Sometimes, my kids will say they're bored. My response to them is that my job is not to entertain them. They totally get it, though sometimes they're still bored...
When I was a kid, I used to just watch TV and wait for friends to come at home to play.
In one particular afternoon, there was nothing good showing on TV and my friends are away. I complained to my mom that I was bored(implying that she should solve this "problem" for me).
My mom basically said just what you posted above. That it was my responsibility to find my own fun.
That was an epiphany that had a tremendous impact in my life.
And that's okay. You're job isn't to be their friend either.
A parent's job is to give their kids opportunity to learn and grow. You can't always force it on them, and they won't always be interested.
You can give them them the opportunity to do something that will help them grow (learn, build character, etc) or they can be bored, but if they choose to be bored, they need to be told that they have options, and they are the ones choosing to be bored.
And the opportunities you give them don't always have to be something that costs you time or money, sometimes it's just giving them the opportunity to go outside and play.
Because that would solve that particular situation, but wouldn't be good for the kid overall.
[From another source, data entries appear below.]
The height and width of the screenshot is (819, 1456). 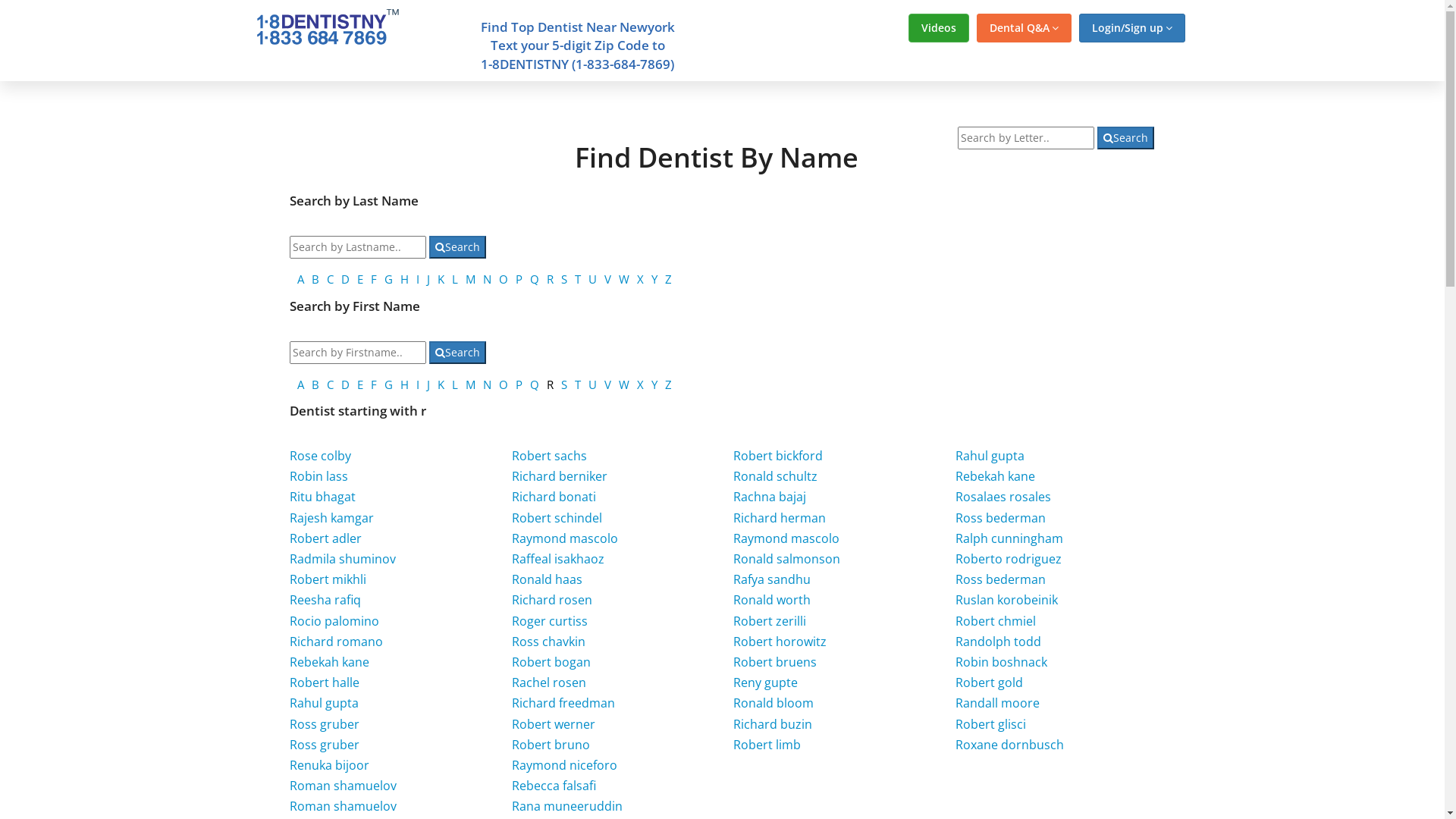 What do you see at coordinates (322, 497) in the screenshot?
I see `'Ritu bhagat'` at bounding box center [322, 497].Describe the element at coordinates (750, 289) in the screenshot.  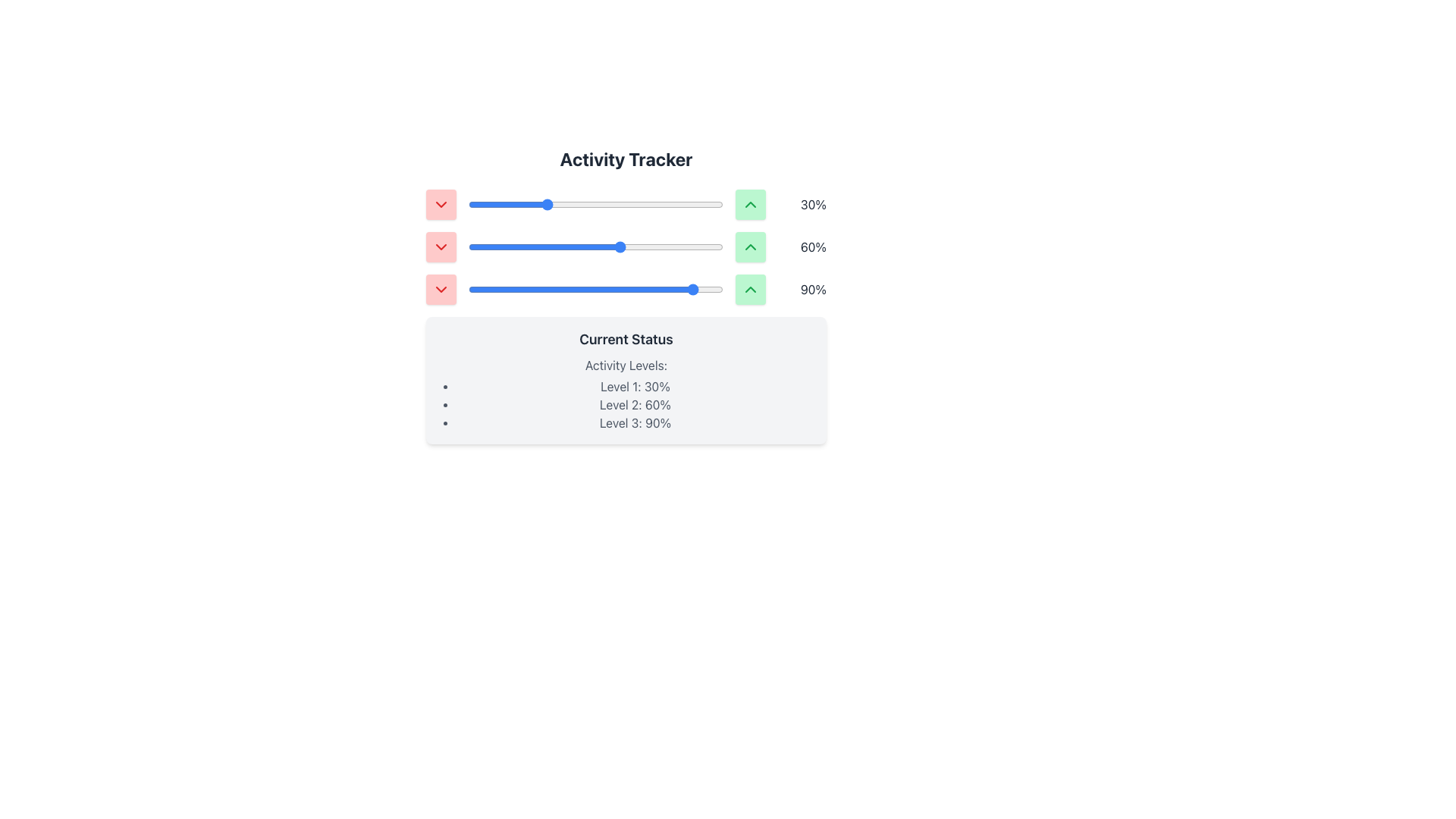
I see `the green rounded rectangular button that signifies an increase action, located in the bottom row of three chevrons to the right of the '90%' label` at that location.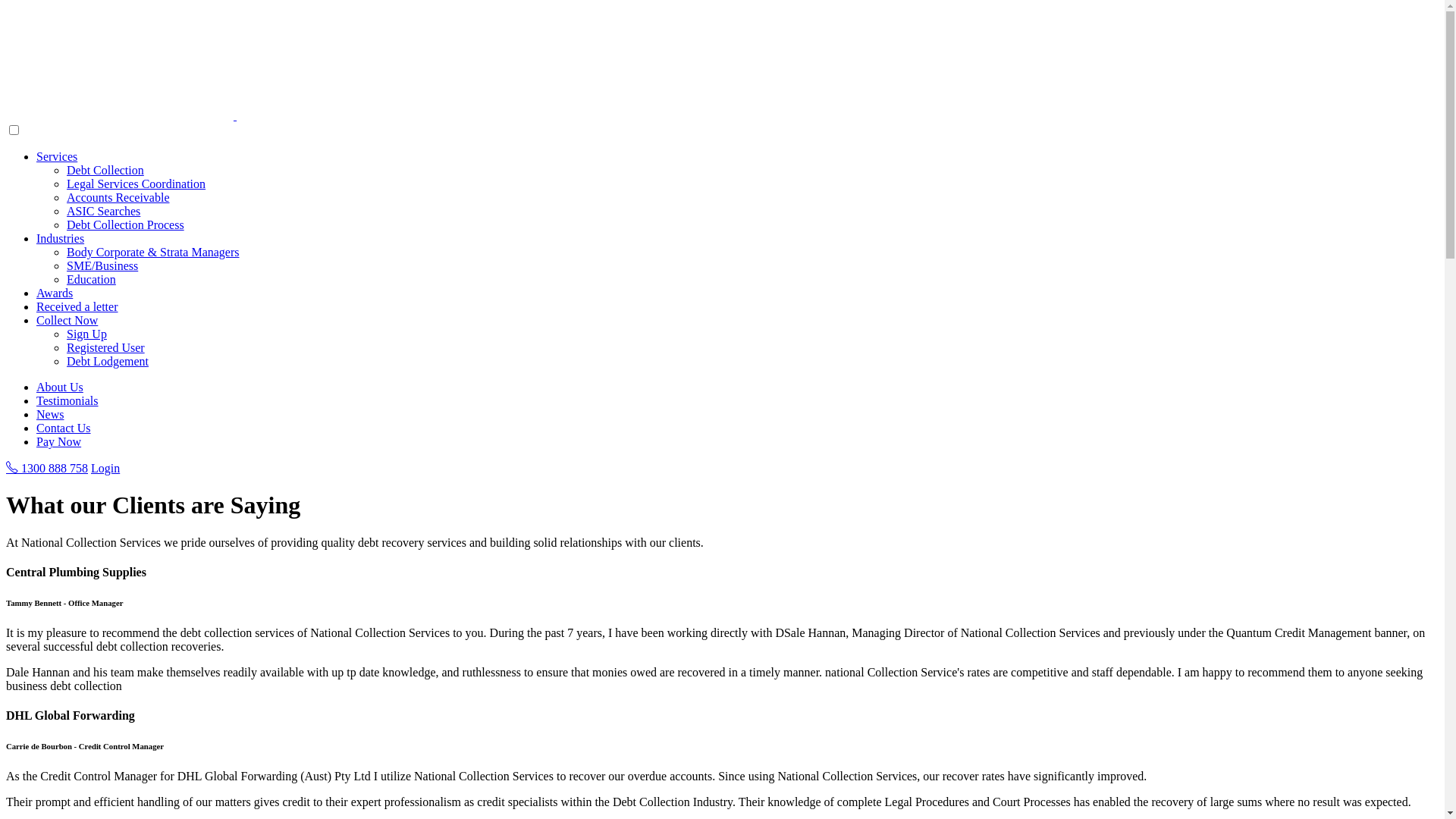  I want to click on 'Services', so click(57, 156).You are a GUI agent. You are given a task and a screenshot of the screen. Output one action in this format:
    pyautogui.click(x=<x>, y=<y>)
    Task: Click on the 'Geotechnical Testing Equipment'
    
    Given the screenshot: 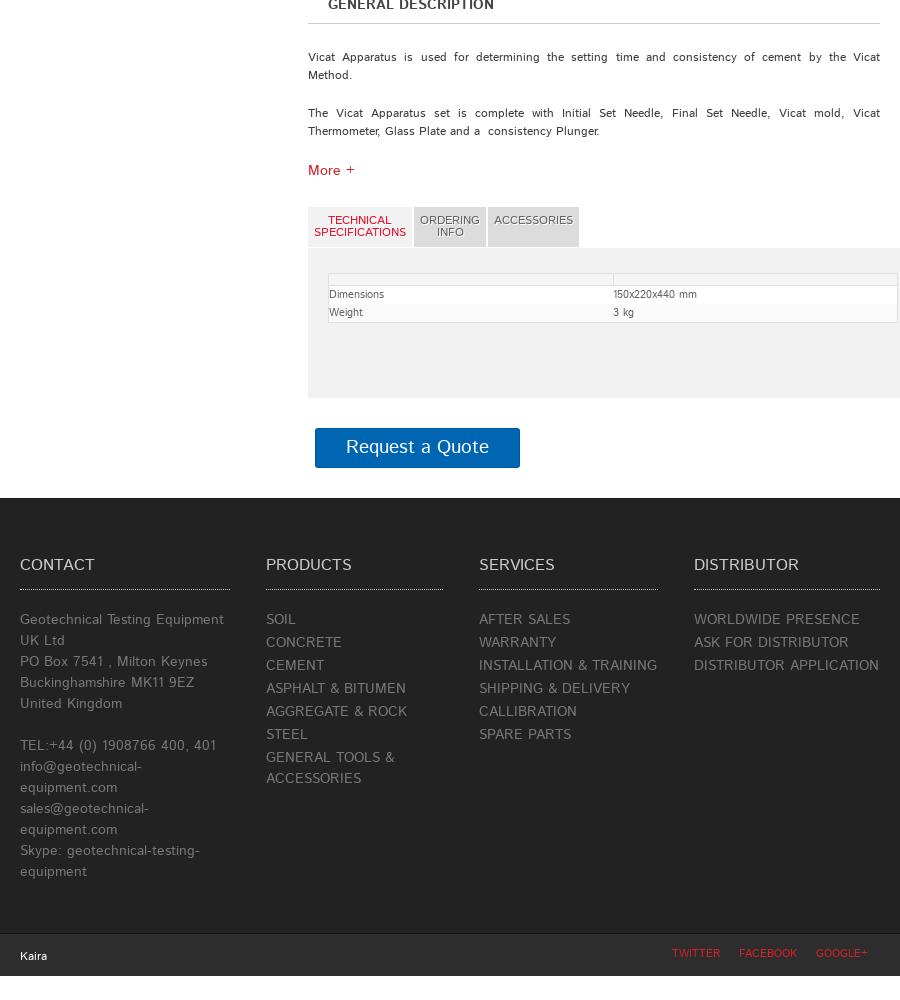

Situations like these are where kids learn introspection (what is it I actually would like to do now?) and emotional autonomy (I can create a good experience by myself), resulting in the idea of self-efficacy, which, beside the cognitive abilities, is the skill to have to successfully navigate the stressfull and anxious situations of adult life.
Think about you adult life: When are the moments you have some kind of epiphany about something that currently bothers you? For many people this happens when out for a walk, under the shower or a similar situation when the own mind is free to wander.
Cognitive development is important, but school, discourse with parents etc. is usually enough for the healthy development of most kids. For a successful life as an adult, the emotional development is just as important, though.